Where the Commissioner of Taxation forms an opinion that relevant behaviour attributable to a taxpayer constitutes fraud or evasion, there is no time limit for the Commissioner to make an assessment of tax liability of that taxpayer for the year or years affected by that presumed fraud or evasion:  item 5 of s 170(1) of the Income Tax Assessment Act 1936.

Can the Commissioner rely on item 5 if there has been error in forming that opinion?

Yes, according to the Full Court of the Federal Court: Chhua v Commissioner of Taxation [2018] FCAFC 86 (06 June 2018).

In so holding, the Full Court has tramped the well-beaten path blazed by the majority of the High Court in Federal Commissioner of Taxation v Futuris Corporation Ltd (2008) 237 CLR 146. In that perspective, the only flaws which can render a purported assessment not to be an assessment are:
• Matters which render the assessment at best tentative or provisional; and/or
• Conscious maladministration on the part of the Commissioner.

Kirby J in Futuris, on the other hand, warned against failure to keep proper watch on developments in administrative law, in the law of proper decision-making. Slogging onward, without evaluation of foundations for proper decision-making, is at best ‘myopic and inward looking’.

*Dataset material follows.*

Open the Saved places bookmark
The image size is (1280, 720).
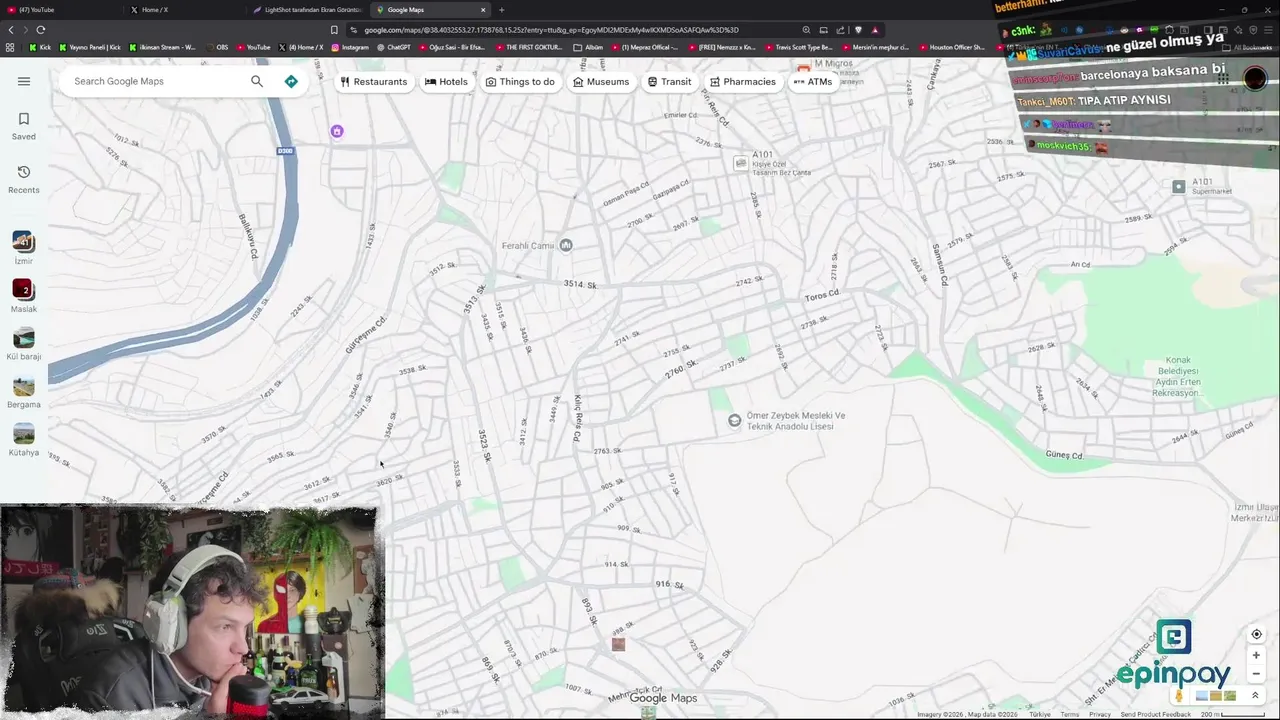[x=24, y=126]
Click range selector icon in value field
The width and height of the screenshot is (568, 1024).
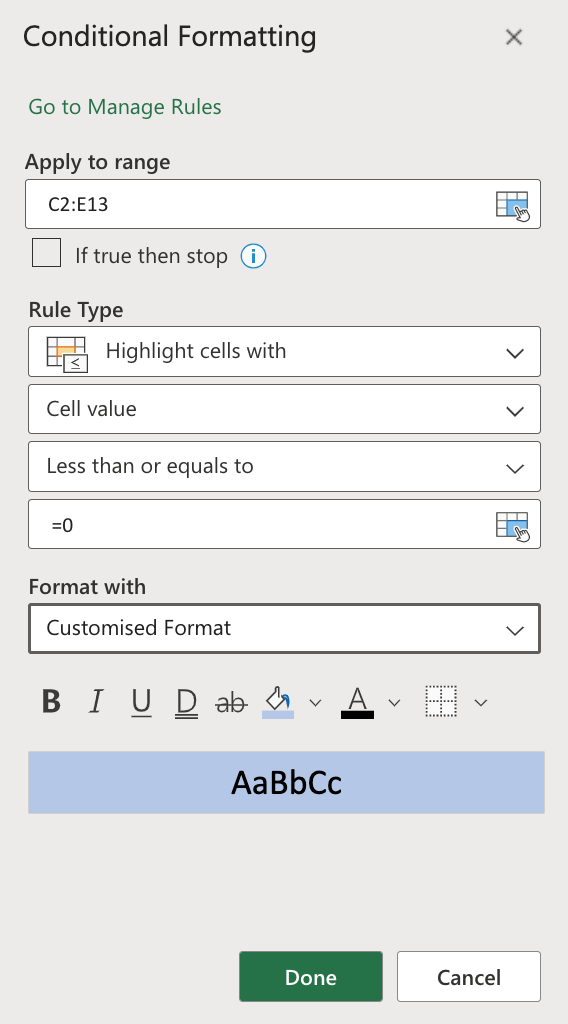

As framed for the taxpayer in Chhua, an assessment issued without power is not an “assessment”. The retort of the Full Court was, that cannot be:

“The word “assessment” is defined in the dictionary contained in s 995-1 of the 1997 Act as “the ascertainment of the assessable amount.” No part of that definition invokes issues of power. In our view, an assessment issued without power would simply be an assessment issued in circumstances of non-compliance with the provisions of the 1936 Act or 1997 Act” , Chhua, at para.32.

For this commentator, there is apparent a clear need for detailed exposition of the elements and links which shape correct opinion on presence of fraud or evasion, for purposes of item 5, whether by statutory revision, or by High Court enlightenment.